Thanks for the responses. They were very useful.

FYI later I found there is an attempt for kitchen-habitat: https://github.com/test-kitchen/kitchen-habitat.

I mostly tend to the eeyun statement:

  1. unit tests still belong in code,
  2. testing the habitat plan isn’t very useful
  3. testing the behavior of the habitat artifacts after build are quite important

(well 2nd point seems controversial, but I guess we are all sure plan.sh CI/build phase cross-check it enough)

So what is the summary:

  • we found the kitchen, not the best todo_check(ol for everything especially not for multimode
  • delmo is good-enough alternative today for simple multi-node + “multi-step” testing
  • referring to (3) eeyun point, future is possibly in adding some CI functionality to habitat itself, like assertations/inspec style.
  • python unit tests, and codestyle checks (even for all .sh) should be part of "default do_check() IMHO already in habitat.

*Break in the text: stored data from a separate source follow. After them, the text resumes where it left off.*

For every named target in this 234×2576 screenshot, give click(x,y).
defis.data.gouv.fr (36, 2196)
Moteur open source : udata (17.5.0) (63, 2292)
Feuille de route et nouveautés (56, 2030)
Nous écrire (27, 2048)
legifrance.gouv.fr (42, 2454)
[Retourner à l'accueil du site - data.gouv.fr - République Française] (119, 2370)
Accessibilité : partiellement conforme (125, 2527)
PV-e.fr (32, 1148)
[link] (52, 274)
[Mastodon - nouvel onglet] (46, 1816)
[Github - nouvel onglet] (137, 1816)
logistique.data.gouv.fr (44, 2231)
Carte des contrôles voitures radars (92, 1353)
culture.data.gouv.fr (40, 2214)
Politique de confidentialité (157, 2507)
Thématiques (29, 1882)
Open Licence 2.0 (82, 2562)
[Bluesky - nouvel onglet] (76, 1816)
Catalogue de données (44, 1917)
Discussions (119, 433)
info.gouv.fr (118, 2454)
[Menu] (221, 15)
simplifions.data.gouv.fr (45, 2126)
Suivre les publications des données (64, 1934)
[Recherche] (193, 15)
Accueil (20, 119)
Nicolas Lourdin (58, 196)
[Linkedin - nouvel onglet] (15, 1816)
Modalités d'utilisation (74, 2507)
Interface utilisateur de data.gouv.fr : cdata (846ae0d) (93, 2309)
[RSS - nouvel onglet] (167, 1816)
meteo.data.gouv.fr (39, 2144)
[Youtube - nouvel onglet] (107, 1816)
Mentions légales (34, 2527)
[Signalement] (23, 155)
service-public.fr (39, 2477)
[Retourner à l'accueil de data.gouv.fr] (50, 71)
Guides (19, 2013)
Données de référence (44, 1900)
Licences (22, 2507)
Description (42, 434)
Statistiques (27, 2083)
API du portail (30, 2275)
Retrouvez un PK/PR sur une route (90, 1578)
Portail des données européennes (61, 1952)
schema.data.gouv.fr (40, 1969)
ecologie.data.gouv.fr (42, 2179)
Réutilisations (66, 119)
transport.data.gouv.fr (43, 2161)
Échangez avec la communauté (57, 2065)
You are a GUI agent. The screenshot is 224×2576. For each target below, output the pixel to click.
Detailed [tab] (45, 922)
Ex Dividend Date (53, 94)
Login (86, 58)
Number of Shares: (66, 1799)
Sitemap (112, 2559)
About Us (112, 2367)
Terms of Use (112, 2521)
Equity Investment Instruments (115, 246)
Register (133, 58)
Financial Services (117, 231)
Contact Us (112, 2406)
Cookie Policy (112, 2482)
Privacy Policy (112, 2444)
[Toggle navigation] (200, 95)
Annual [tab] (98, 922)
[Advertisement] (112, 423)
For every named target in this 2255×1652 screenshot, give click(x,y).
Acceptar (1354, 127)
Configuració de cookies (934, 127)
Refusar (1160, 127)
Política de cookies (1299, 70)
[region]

Regarding do_check() bixu shared, If I do understand here should ideally be only the assertation, at best linked. and the “setup phase” (non-cross platform, possibly duplicated in .ps1) is something we should avoid. Actually what you do here is what I call “client” role (whre you create DB). In K8s you would call side-car container to init your pgsql. I believe here it’s not worth to “spoil” habitat with kind of this functionality and instead I would suggest use chef/salt, application itself to configure these. Some chef/salt approach I have here: http://apealive.net/post/helm-charts-wheelhouse/#_engine (passing yml metadata by pipe to “salt” container to do the job). Anyway for habitat that should be more easy.

I would even say, this do_check () or any other assertations should be more “case” for “composite” plans, that possibly should have a piece of the CI workflow or rather say “cross-habitat artifacts behavior”.

Some example, best practice how to do such from the composites would be beneficial.